*What you are asked to do*. Reproduce the material below word for word, from the line containing "The width and height of the screenshot is (784, 1546)." down to the line containing "point(470,586)", with both of those lines included.

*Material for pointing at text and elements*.
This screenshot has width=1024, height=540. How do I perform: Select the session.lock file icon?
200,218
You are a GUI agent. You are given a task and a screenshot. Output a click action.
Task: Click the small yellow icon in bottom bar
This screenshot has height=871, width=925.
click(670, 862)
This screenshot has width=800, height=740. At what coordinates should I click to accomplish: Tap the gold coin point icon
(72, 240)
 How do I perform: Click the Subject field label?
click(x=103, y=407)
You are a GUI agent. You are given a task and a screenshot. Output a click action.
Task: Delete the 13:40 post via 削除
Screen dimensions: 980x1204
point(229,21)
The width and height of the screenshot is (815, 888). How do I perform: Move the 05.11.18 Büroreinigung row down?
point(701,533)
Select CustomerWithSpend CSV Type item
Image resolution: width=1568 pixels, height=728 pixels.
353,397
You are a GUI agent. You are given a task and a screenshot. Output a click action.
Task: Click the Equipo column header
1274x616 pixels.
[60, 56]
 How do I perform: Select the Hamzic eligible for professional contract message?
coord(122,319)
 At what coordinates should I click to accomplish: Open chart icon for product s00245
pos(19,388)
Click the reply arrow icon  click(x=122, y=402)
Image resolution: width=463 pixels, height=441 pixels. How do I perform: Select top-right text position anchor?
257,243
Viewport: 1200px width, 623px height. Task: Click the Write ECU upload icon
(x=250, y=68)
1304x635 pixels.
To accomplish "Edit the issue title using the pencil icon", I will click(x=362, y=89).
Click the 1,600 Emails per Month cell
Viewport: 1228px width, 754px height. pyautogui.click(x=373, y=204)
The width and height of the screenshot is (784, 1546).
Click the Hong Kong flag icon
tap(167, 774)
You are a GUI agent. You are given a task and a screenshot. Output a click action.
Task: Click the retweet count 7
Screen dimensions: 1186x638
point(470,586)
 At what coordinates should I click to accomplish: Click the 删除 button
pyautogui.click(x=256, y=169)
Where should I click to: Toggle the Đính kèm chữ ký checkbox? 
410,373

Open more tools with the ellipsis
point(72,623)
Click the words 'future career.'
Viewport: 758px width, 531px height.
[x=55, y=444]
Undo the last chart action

*Written response*.
The width and height of the screenshot is (784, 1546).
Click the Hong Kong flag icon
tap(167, 774)
You are a GUI agent. You are given a task and a screenshot. Output a click action.
Task: Click the retweet count 7
Screen dimensions: 1186x638
point(470,586)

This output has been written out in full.